** Opening Source records block **

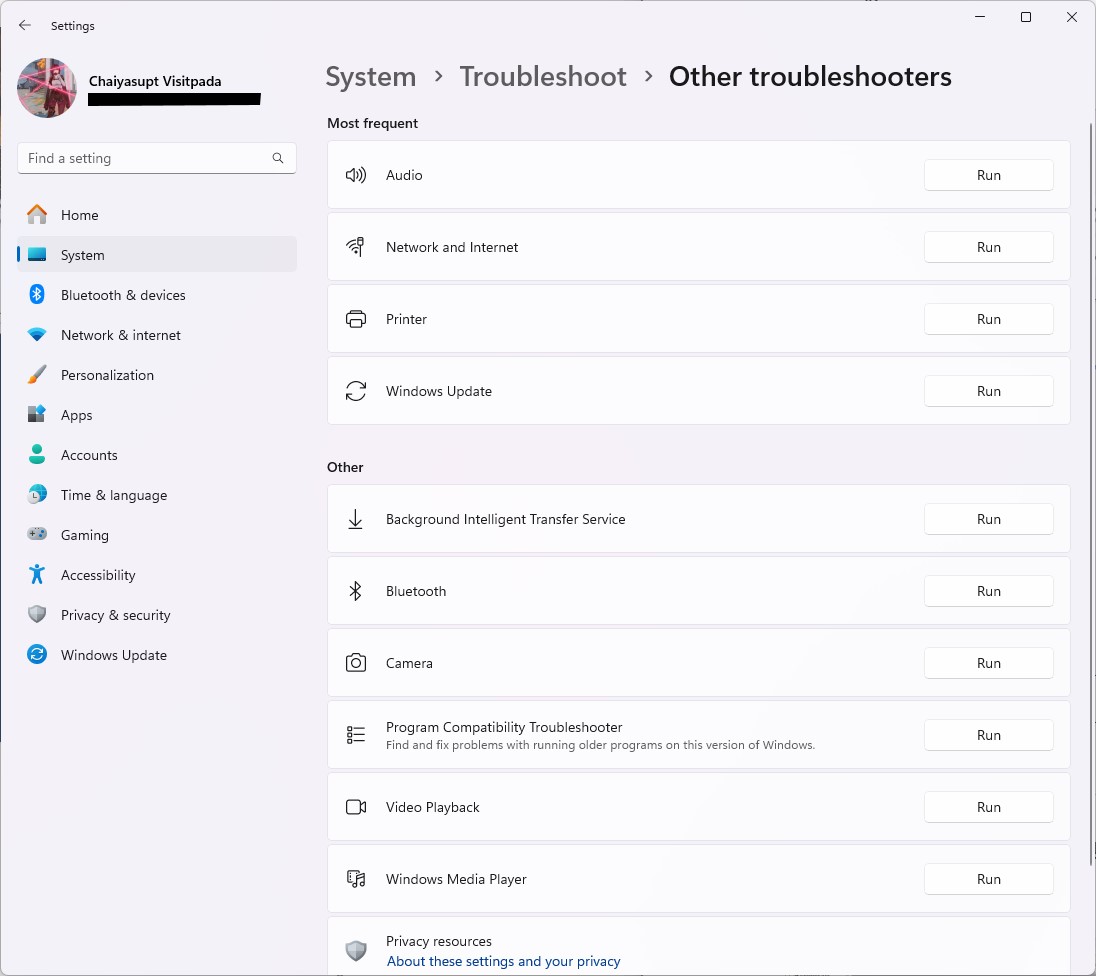1096x976 pixels.
Task: Run the Program Compatibility Troubleshooter
Action: point(988,735)
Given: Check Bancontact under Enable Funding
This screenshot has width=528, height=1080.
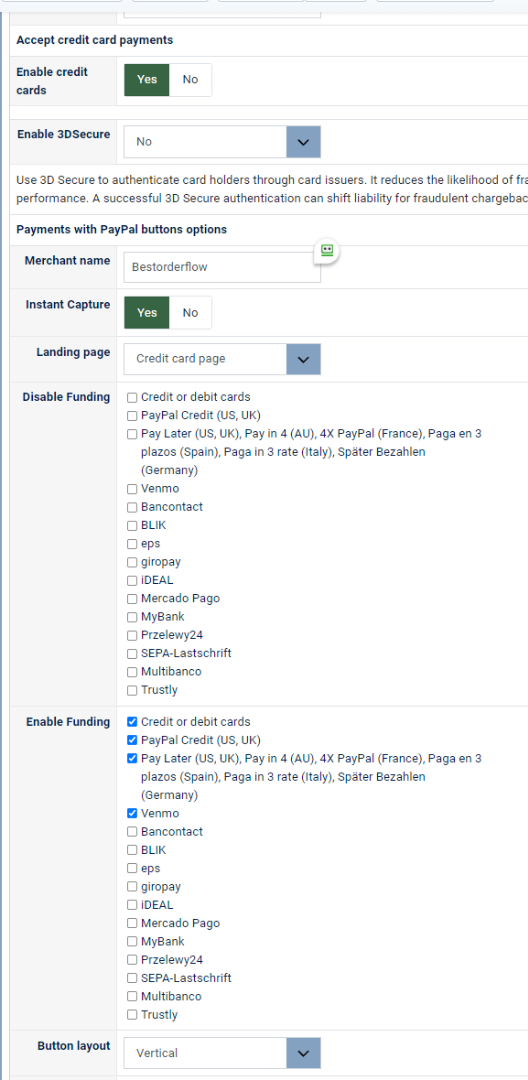Looking at the screenshot, I should coord(132,832).
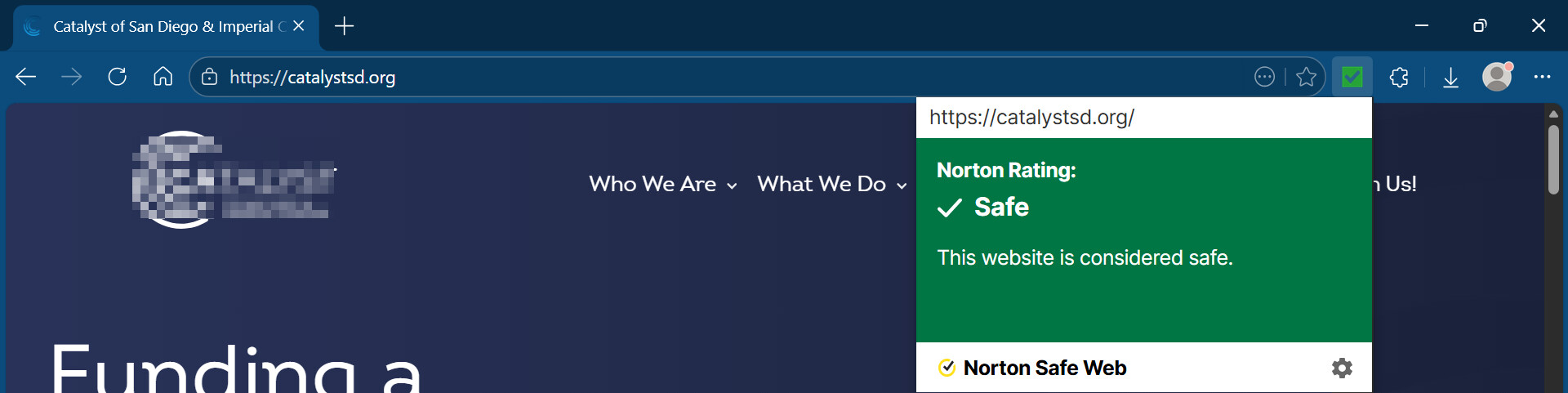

** Closing Source records block **

Only the lines from the one with "Given: Check Bancontact under Enable Funding" through the final line of the entries above are to be repeated, exactly as written and without pictures.

#### Answer area:
Given: Check Bancontact under Enable Funding
This screenshot has width=528, height=1080.
Looking at the screenshot, I should coord(132,832).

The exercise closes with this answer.